# Value of increasing or decreasing of the set

1. Feb 17, 2006

### Alteran

Simple statistical question.

Lets say that we have set of values:
45
40
30
36
11
10
75
102
113
125
137
140
149

you can see that it has a good tendency to increase (even if we have decrease in the middle). But in set:
68
33
21
31
7
7
13
123
21
33
67
64
29
9
5
87
15
20
5
9

we have all mixed up. I am looking for nice method to determine is set is increasing or decresing and how faster.

Thanks

2. Feb 17, 2006

### Alteran

Sorry, I have posted it to a wrong thread. Moderators, please, fell free to move it to statistics.
Thank you.

3. Feb 17, 2006

### Hurkyl

Staff Emeritus
The first thing that comes to mind is counting inversions: that is, pairs of indices (i, j) where i < j, but the i-th element is larger than the j-th element.

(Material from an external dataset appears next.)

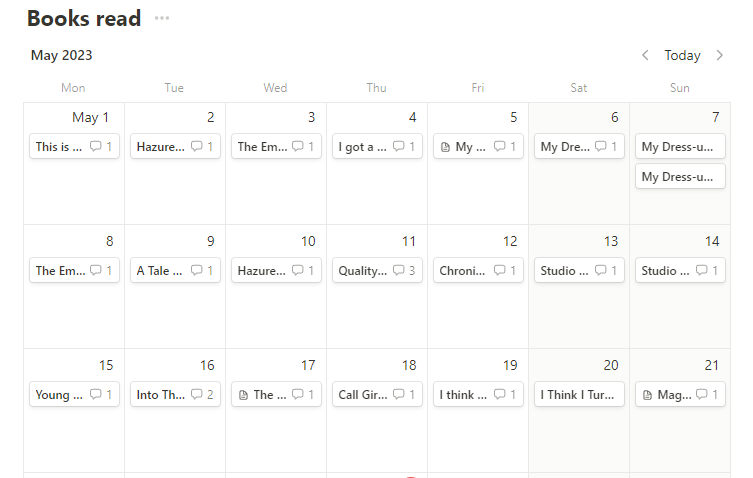
Task: Click page icon on May 17 entry
Action: [243, 395]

To be honest, I wouldn't really say the first set has much of a tendancy to decrease -- it actually looks like two disconnected pieces: a small decreasing portion and a large increasing portion!

4. Feb 17, 2006

### Alteran

About first set: if we will look to this as a whole, then it will increase from 45 to 149. I want to know is it really incresing that way (derive sort of a coeff of that increase/decrease). One solution could be to take first element and the last and compare them, but if set would be:
15
20
30
36
11
10
75
102
123
145
157
199
80

we see overall increase and fast decrease at the end (only 2 values vs 12), but I would say that set is increasing.

5. Feb 17, 2006

### Hurkyl

Staff Emeritus
The reason I mentioned inversions is that I've seen them used as a measure of "near sorting" -- that is, to tell how good of a job an approximate sorting algorithm has done.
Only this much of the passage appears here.